**TUJUAN A:**
Jawab pertanyaan berikut berdasarkan artikel tentang Kampung Toga:
(i) Sejak tahun berapa pariwisata masuk ke dalam lima sektor prioritas pembangunan Indonesia?
(ii) Tempat wisata di Garut mana yang dijadikan contoh tempat yang pernah populer?
(iii) Atraksi apa yang membuat Kampung Toga ramai dikunjungi ketika pertama kali hadir?
**TUJUAN B:** Teruskan artikel tentang Kampung Toga, mulai setelah kalimat terakhirnya.

**KUTIPAN DOKUMEN:**
═══

Menyelamatkan Kampung Toga sebagai Destinasi Wisata Unggulan
Sejak 2018,
pariwisata masuk ke dalam lima sektor prioritas pembangunan Indonesia, bersama
dengan sektor pangan, energi, maritim, dan kawasan industri ekonomi khusus. Bahkan
pada 2019, Kementrian Pariwisata mengumumkan akan mempercepat pembangunan
infrastruktur di destinasi-destinasi wisata prioritas.
Sektor
pariwisata memang sangat menguntungkan. Mengingat banyaknya kontribusi yang
diberikan oleh sektor ini terhadap perkembangan nasional melalui penerimaan
devisa, pendapatan daerah, pengembangan wilayah, maupun dalam penyerapan
investasi dan tenaga kerja serta pengembangan usaha yang tersebar di berbagai
pelosok wilayah di Indonesia. Artinya, kehadiran destinasi wisata di suatu
tempat sudah pasti disusul oleh pertumbuhan ekonomi dan lapangan kerja.
Meskipun
demikian, pengelolaan sektor pariwisata nampaknya tidak mudah. Buktinya, ada
banyak sekali tempat wisata yang kehilangan daya tariknya. Hal tersebut
berpotensi menyebabkan kunjungan wisatawan berkurang dan membuat tempat wisata
tersebut menghilang, walaupun beberapa tahun sebelumnya sempat populer, seperti
Ngamplang Flamboyan Golf di Garut. Maka, pada pengelolaan sektor pariwisata
ini, daya tarik wisata harus selalu menjadi fokus utama. Destinasi wisata harus
selalu tampak menarik di mata wisatawan, agar terus ramai dikunjungi.
Hal utama yang
menjadi daya tarik suatu tempat adalah atraksi. Kehadiran atraksi cenderung
menarik banyak pengunjung untuk mendatangi suatu tempat. Hal ini terbukti
ketika awal mula paralayang hadir di Kampung Toga, kawasan tersebut ramai
dikunjungi oleh wisatawan juga masyarakat sekitar.
Dibandingkan
dengan kawasan wisata alam lain yang ada di Kabupaten Sumedang, Kampung Toga
merupakan tempat yang diunggulkan. Selain karena pilihan pariwisata alam di
Kabupaten Sumedang yang sudah terawat dan dikelola dengan baik masih kurang
beragam, beragam atraksi yang tersedia cenderung membuat wisatawan memilihnya
sebagai destinasi wisata. Selain atraksi, aksesibilitas, fasilitas, dan
akomodasi wisata juga ikut mempengaruhi eksistensi suatu destinasi wisata.

═══

(Catatan)
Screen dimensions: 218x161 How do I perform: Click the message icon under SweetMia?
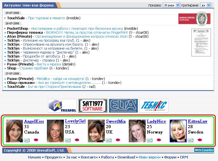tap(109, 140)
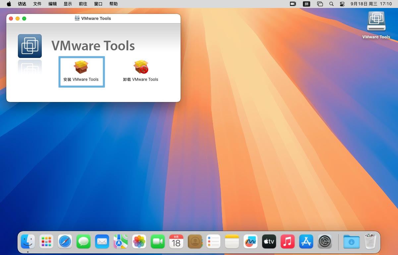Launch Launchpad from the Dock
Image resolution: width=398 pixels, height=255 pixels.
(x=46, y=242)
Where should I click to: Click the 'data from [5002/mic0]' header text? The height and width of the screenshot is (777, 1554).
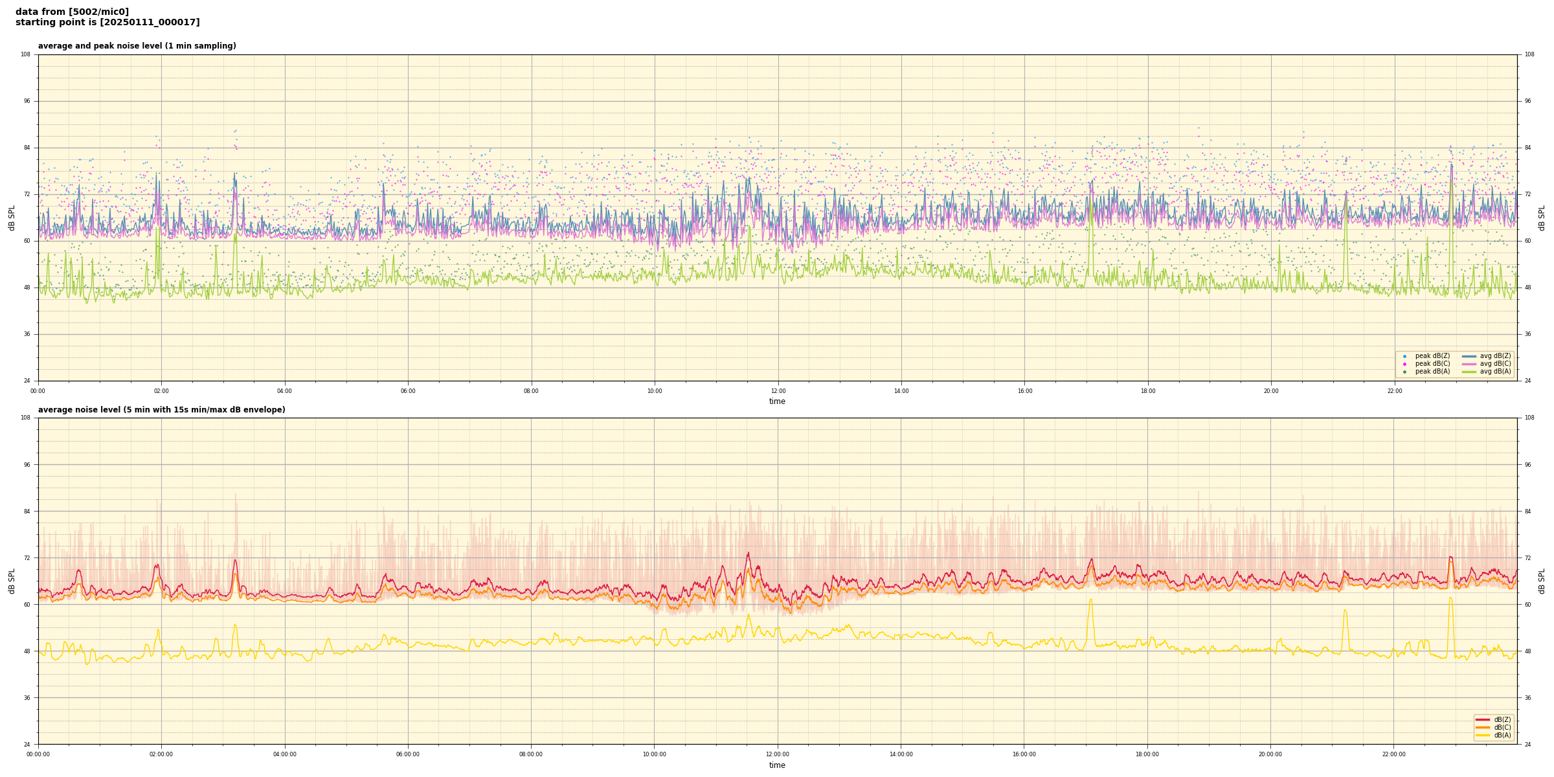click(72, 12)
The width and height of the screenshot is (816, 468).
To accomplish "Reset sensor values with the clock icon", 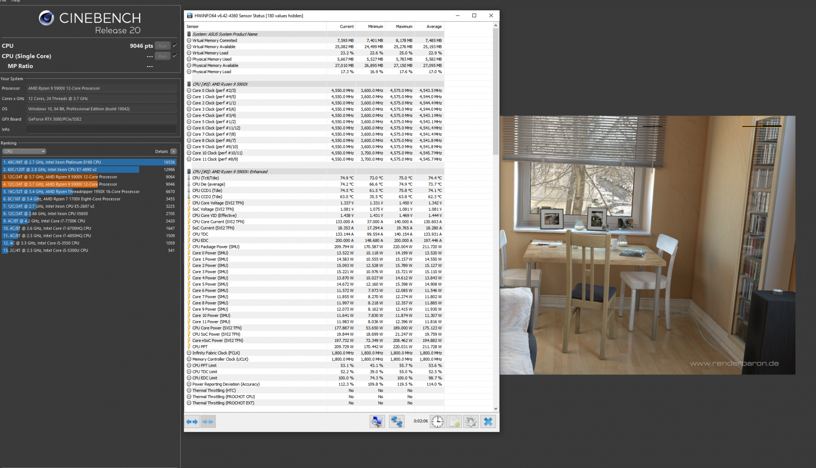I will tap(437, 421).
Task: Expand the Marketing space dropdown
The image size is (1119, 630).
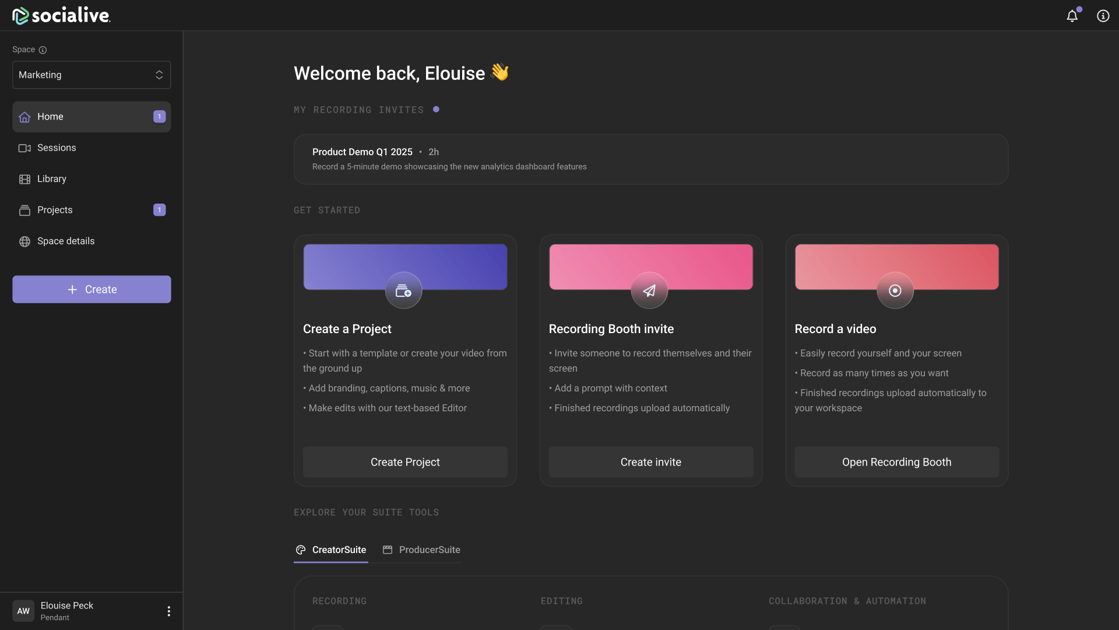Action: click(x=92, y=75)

═══

**JAWABAN A:**
(i) 2018
(ii) Ngamplang Flamboyan Golf
(iii) Paralayang

**JAWABAN B:**
Kampung Toga
yang selama ini dianggap tempat wisata unggulan di Kabupaten Sumedang, faktanya
mengalami penurunan jumlah kunjungan sejak tahun 2012. Berdasarkan hasil penelitian
pada 2017 dan 2018, faktor penyebabnya adalah daya tarik wisata yang berkurang
kualitasnya. Hal ini semakin mempertegas bahwa daya tarik wisata memang kunci
utama untuk mempertahankan eksistensi suatu tempat wisata. Sebelum membahas
lebih lanjut mengenai penurunan kualitas daya tarik wisata di Kampung Toga, ada
baiknya kita berkenalan terlebih dahulu dengan tempat ini. Setelah pengenalan
tentang Kampung Toga, tulisan ini akan membahas tentang alternatif yang dapat
dilakukan untuk mengembalikan keunggulan Kampung Toga.
Tentang Kampung Toga
Kampung Toga
(Kampung Tanaman Obat-Obatan) merupakan alternatif pariwisata alam yang ada di
Kabupaten Sumedang. Kawasan ini terletak 3 km dari alun-alun Sumedang, tepatnya
di kecamatan Sukajaya. Berbagai macam fasilitas rekreasi dengan suasana
pedesaan Jawa Barat yang cocok sebagai tempat keluarga bersantai dan
menghabiskan waktu liburan membuatnya cenderung dikunjungi keluarga. Fasilitas
yang tersedia di kawasan ini antara lain villa, kolam renang, rumah makan, dan
wisata atraksi seperti outbond,
gantole, dan paralayang.
sumber: penginapan.net |
Hadirnya Kampung
Toga diprakarsai oleh Drs. Samsudin, seorang PNS yang tinggal di Sumedang.
Kesadarannya terhadap objek wisata yang dapat menarik pengunjung secara masif untuk
datang ke suatu tempat dengan segala fasilitas yang lengkap demi kepuasan para
pengunjung yang saat itu masih belum ada di Sumedang, menjadi awal munculnya
ide untuk mendirikan Kampung Toga pada 1997. Saat ini, Kampung toga mengangkat
motto “One Stop Adventure” sebagai
konsep pariwisata yang menyediakan fasilitas lengkap pada pengunjung, mulai
dari penginapan, makan, dan berwisata di satu kawasan tersebut. Pilihan
wisatanya pun beragam, mencakup udara, air, dan darat. Sehingga. dengan hanya mengunjungi
Kampung Toga, wisatawan bisa mengeksplor berbagai wahana dan aktivitas.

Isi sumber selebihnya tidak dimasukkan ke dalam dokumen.